Aia da rifare. L’autorizzazione integrata ambientale sarà rivista. C’era bisogno del risultato dell’indagine epidemiologica per smuovere l’aria torbida a Taranto. Oppure, meglio ancora, delle elezioni. L’attuale sindaco è sempre più lontano dai cittadini, o, perlomeno, dai cittadini interessati alla questione ambientale e quindi alla propria salute, e scendono in campo i Verdi, che proprio nella città pugliese potrebbero, per così dire, risorgere. Angelo Bonelli formalizzerà oggi la propria candidatura appoggiato dalla fetta più consistente degli ambientalisti e proprio in questi giorni è arrivata la decisione sull’Aia: il 14 marzo a Bari il ministro dell’Ambiente, Corrado Clini, il presidente della Regione Puglia, Nichi Vendola, e il sindaco di Taranto, Ippazio Stefano, si incontreranno per discutere il riesame della procedura Aia (Autorizzazione integrata ambientale) per il polo siderurgico di Taranto, che era stata rilasciata dall’allora ministro Stefania Prestigiacomo nell’agosto scorso e che secondo i periti del tribunale è insufficiente, e, appunto, inefficace.
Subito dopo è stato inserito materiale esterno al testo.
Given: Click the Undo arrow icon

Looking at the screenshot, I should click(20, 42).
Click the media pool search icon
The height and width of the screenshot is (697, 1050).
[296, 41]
E intanto l’Ilva, incurante della batosta rappresentata dalla perizia epidemiologica, prosegue con il ricorso al Tar proprio contro le prescrizioni fissate dall’Aia in vigore.  «Neppure in un momento drammatico come l’attuale l’Ilva ha dato prova di voler aprire una fase di dialogo più sereno con il territorio e le istituzioni, magari rinunciando alla istanza di sospensiva discussa»: lo ha sottolineato in una nota il Circolo Legambiente di Taranto riferendosi all’udienza di ieri dinanzi al Tar di Lecce in cui si è discusso appunto il ricorso presentato dall’azienda.  «L’Ilva – aggiunge l’associazione ambientalista – ha invece insistito pervicacemente nella propria richiesta di sospensione dell’efficacia del provvedimento di Aia, relativamente alle prescrizioni in materia di sistemi di abbattimento di macro e micro inquinanti, nonchè di rete di smaltimento delle acque reflue. Ciò risulta particolarmente e negativamente significativo anche in considerazione del fatto che il prossimo 14 marzo è previsto un incontro tra istituzioni locali e ministero, propedeutico alla riapertura del procedimento di Aia, e che – conclude l’associazione ambientalista – potrebbe essere proprio quella la sede nella quale, in contraddittorio con tutte le altre parti, andare a verificare le modalità di esecuzione e il peso delle prescrizioni».

L’Aia approvata dal precedente ministro dell’Ambiente, quindi, non è assolutamente adeguata agli impatti sanitari e ambientali di uno degli impianti siderurgici più grandi d’Europa, ma nonostante ciò l’Ilva si  opposta per vie legali. Le toghe verdi, qui a Taranto, hanno molto su cui lavorare.